Deutschland ist seit 2001 ganz offiziell ein Einwanderungsland. Im Grunde waren wir es schon so viel länger. Wir sind eine offene Gesellschaft. Aber, sind wir das wirklich? Es gibt einen Unterschied zwischen der offiziellen Haltung und der Erzählung die wir uns geben und dem Verhalten vieler. Und seit einigen Jahren scheinen wir uns sogar zurück zu entwickeln. Genau hier kommt Naika Foroutan und ihr Team ins Spiel: Wie ich schon sagte, forscht Naika empirisch. Sie hat Daten erhoben, die aussagekräftig sind und sie analysiert diese Zahlen und sie tut noch weitaus mehr. Die postmigrantische Gesellschaft ist unsagbar kenntnisreich, liefert über die Auswertung der Befragungen hinaus auch Aussagen anderer Wissenschaftler, die sich die Situation aus ihrer Perspektive anschauen, die andere Forschungsansätze verfolgen aber zu ähnlichen Ergebnissen kommen. Neben dem Text an sich bekomme ich so unzählige Querverweise auf Autoren, Forscher und einfach kluger Menschen, die schon seit vielen Jahren und nicht selten Jahrzehnten zu eben diesen Phänomenen forschen, auch international. Ich erhalte also eine mächtige empirische Grundlage, dazu Quellenverweise, die mich glücklich machen weil sie noch viel mehr Tiefe in einen wissenschaftlichen Diskurs ermöglichen. Im letzten Teil des Buches nimmt Naika eigene Einschätzungen vor, stellt Fragen zu Themen, die noch weiter erforscht werden sollten/könnten und macht auch Vorschläge, wie es weitergehen kann mit unserem Zusammenleben.
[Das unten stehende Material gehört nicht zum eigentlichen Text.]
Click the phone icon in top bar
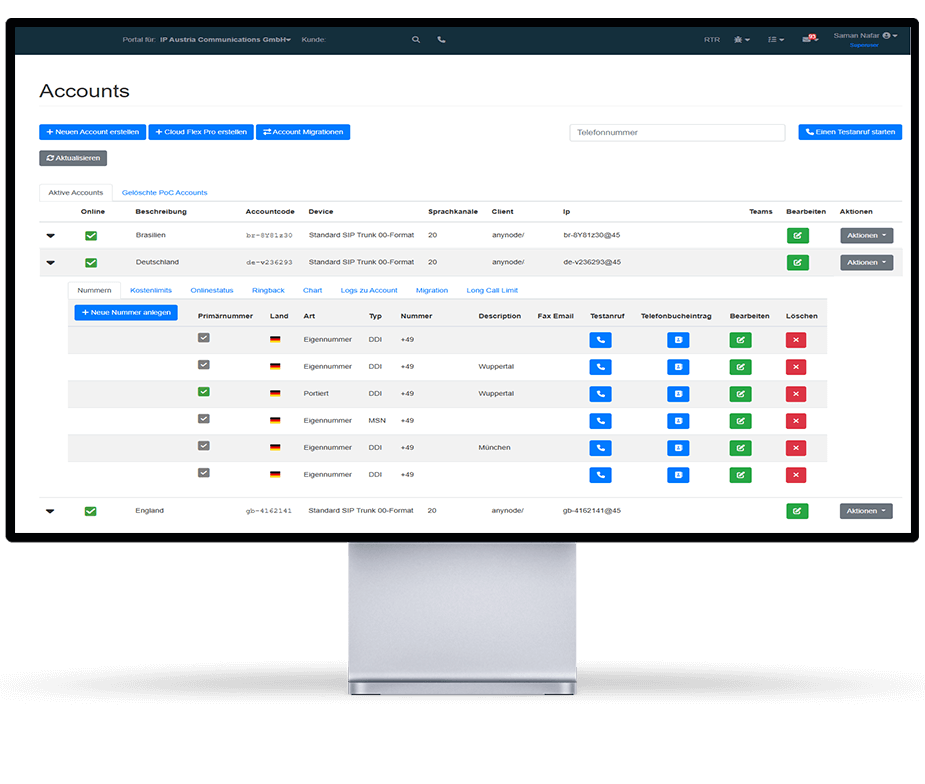[442, 40]
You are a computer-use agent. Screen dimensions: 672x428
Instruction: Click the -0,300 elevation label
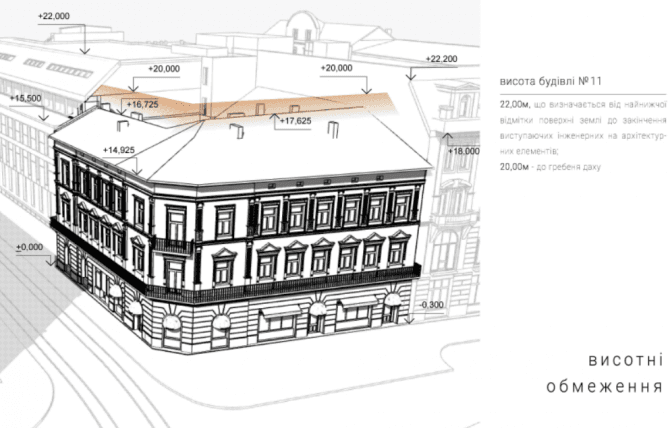pyautogui.click(x=432, y=304)
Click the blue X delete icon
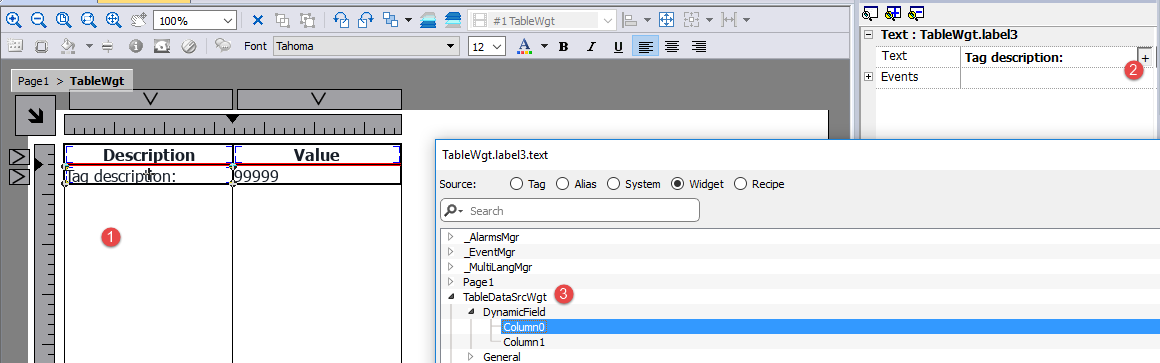Screen dimensions: 1160x363 pyautogui.click(x=257, y=20)
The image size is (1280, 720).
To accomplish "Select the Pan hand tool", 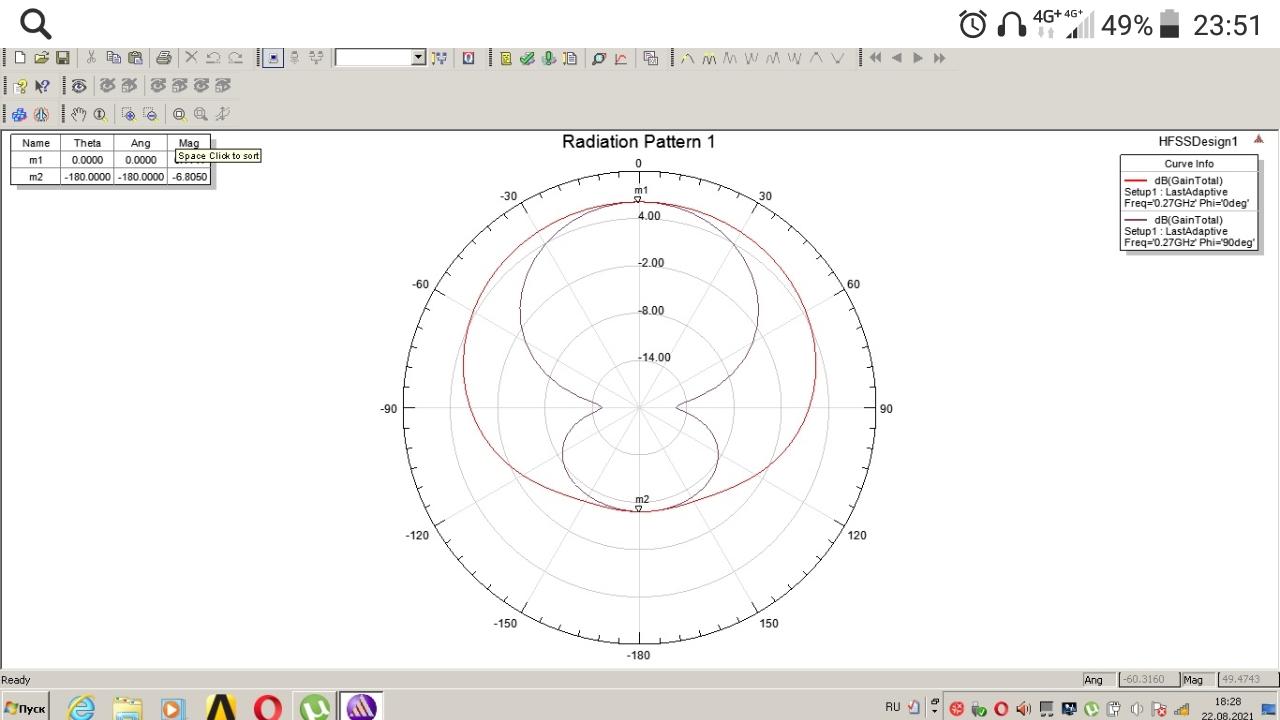I will [79, 114].
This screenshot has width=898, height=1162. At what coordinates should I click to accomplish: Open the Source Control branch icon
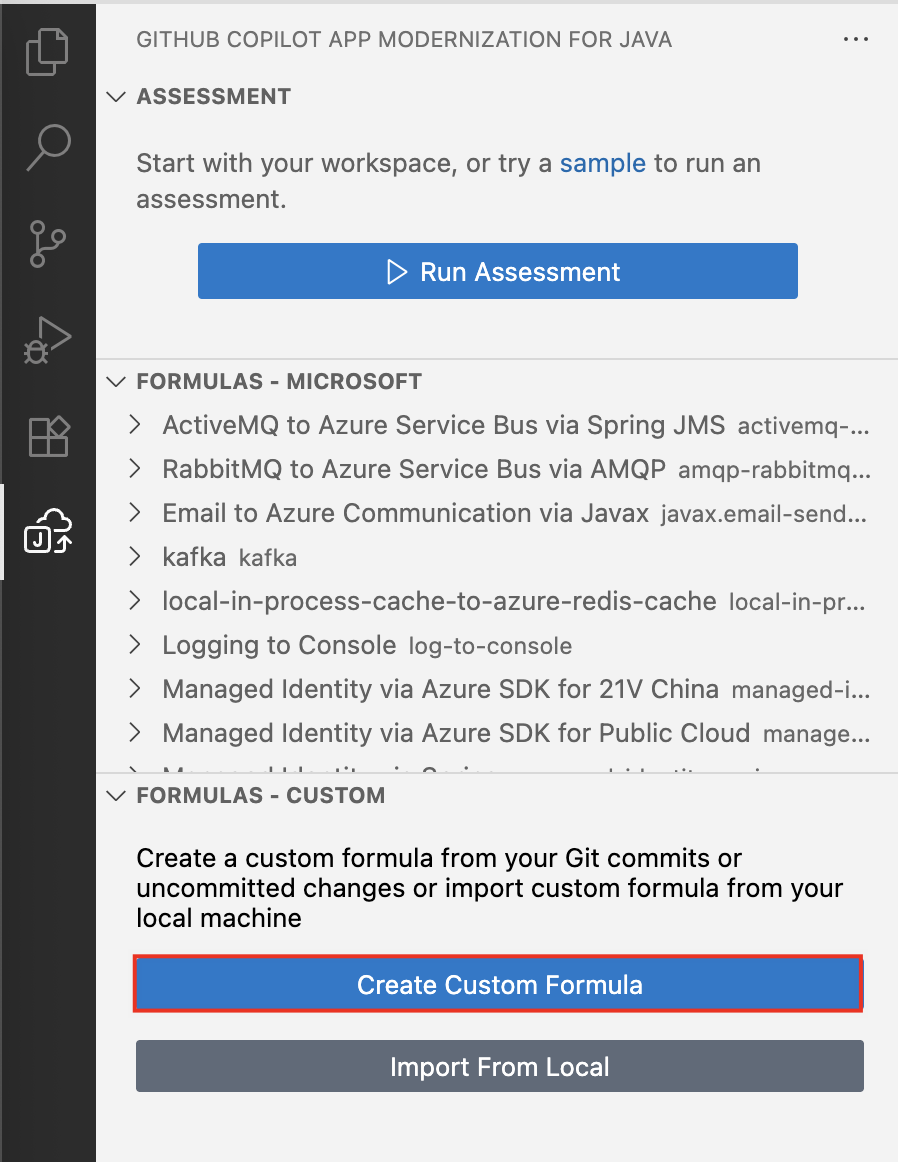point(47,243)

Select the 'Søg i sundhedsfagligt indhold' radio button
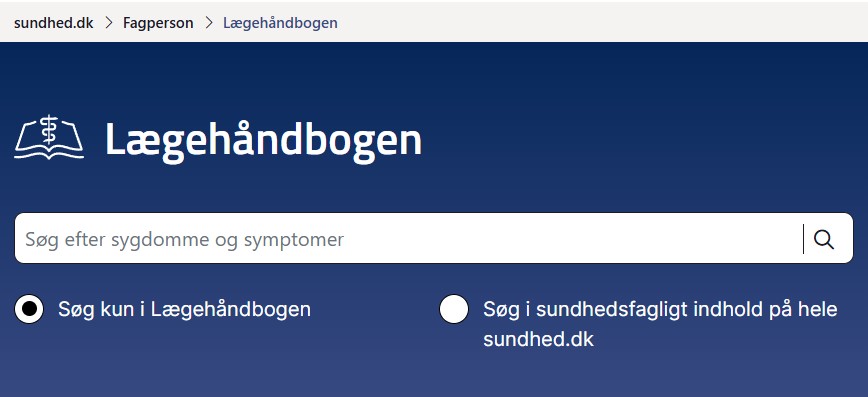pyautogui.click(x=454, y=309)
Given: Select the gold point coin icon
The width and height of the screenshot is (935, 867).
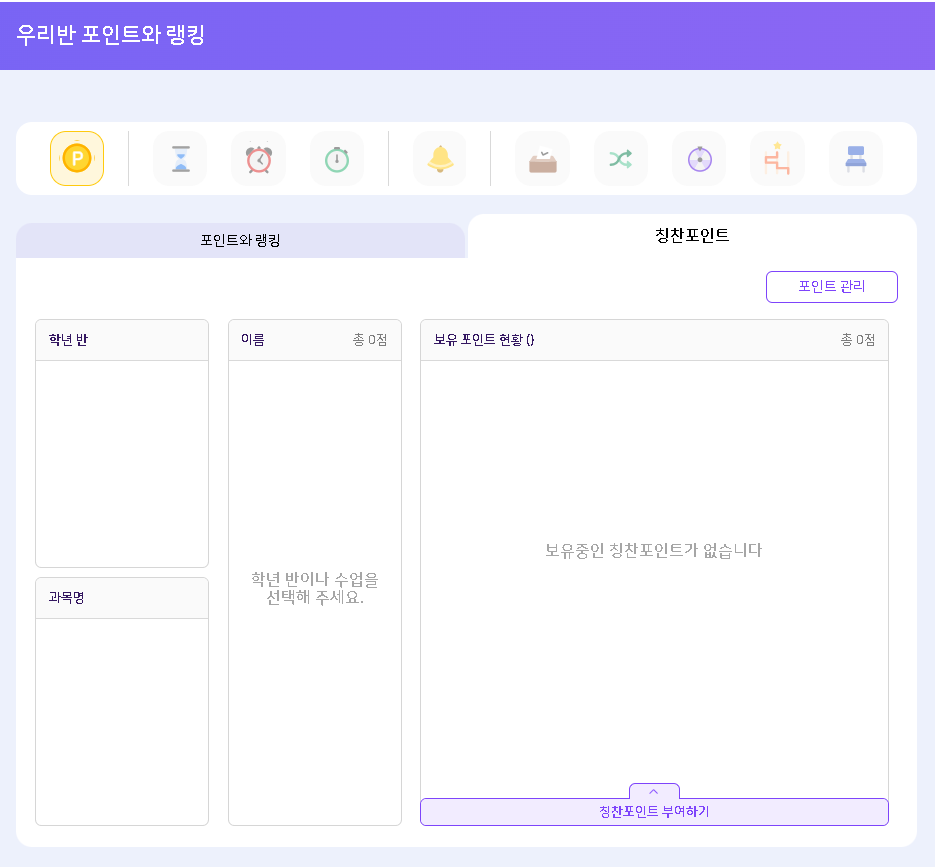Looking at the screenshot, I should coord(77,158).
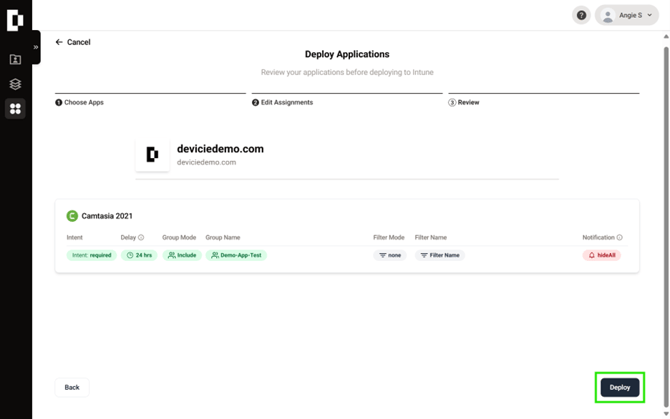The width and height of the screenshot is (670, 419).
Task: Click Cancel with back arrow
Action: [73, 42]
Nein, da ist kein einfaches Happy End. Aber, wie sollte das auch möglich sein? Auf der einen Seite das Versprechen des Grundgesetzes in dem jedem Menschen unveräußerliche, individuelle Freiheitsrechte versprochen werden. Der größte Teil der Mehrheitsgesellschaft glaubt, dass diese Versprechen eingelöst werden. Alltag für die, die nicht als biodeutsch gelesen werden ist, dass sie schlechter bezahlt werden bei gleicher Ausbildung, dass sie keine Wohnung finden, wenn sie kein/keine Jens, Matthias oder Lisa sind, sie müssen erleben, dass ihre Kinder schlechter bewertet werden bei gleichen Leistungen, sie erdulden tagtäglich racial profiling und im schlimmsten Fall werden sie körperlich angegriffen und sogar getötet. Das ist Alltag, 24/7, ohne die Möglichkeit zu entkommen. Lest das Buch! Naika Foroutan hat die unerhört wertvolle Gabe, packend zu schreiben, kenntnisreich den Finger in die Wunde zu legen.